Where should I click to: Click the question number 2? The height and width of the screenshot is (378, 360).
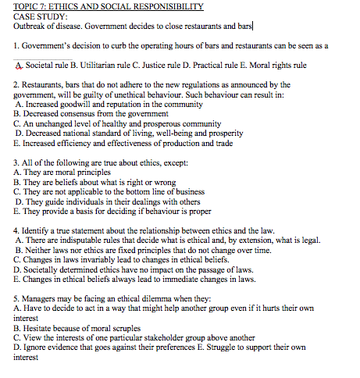16,84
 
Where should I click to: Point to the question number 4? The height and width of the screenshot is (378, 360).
16,232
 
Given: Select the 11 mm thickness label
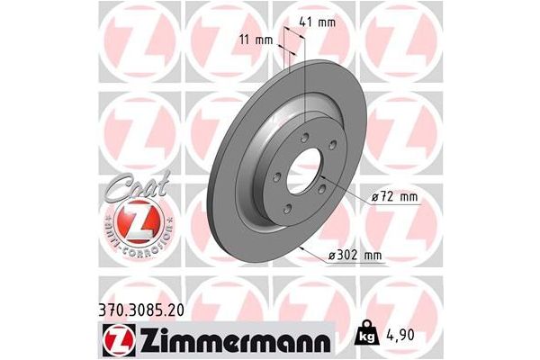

> [Exercise goal]: Please update the records by replacing every "screenshot" with "image", keeping everything else unchanged and leaving the pictures out.

> [Final result]:
Where should I click to: Click the question number 2? The height and width of the image is (378, 360).
16,84
 
Where should I click to: Point to the question number 4? The height and width of the image is (378, 360).
16,232
 
Given: Select the 11 mm thickness label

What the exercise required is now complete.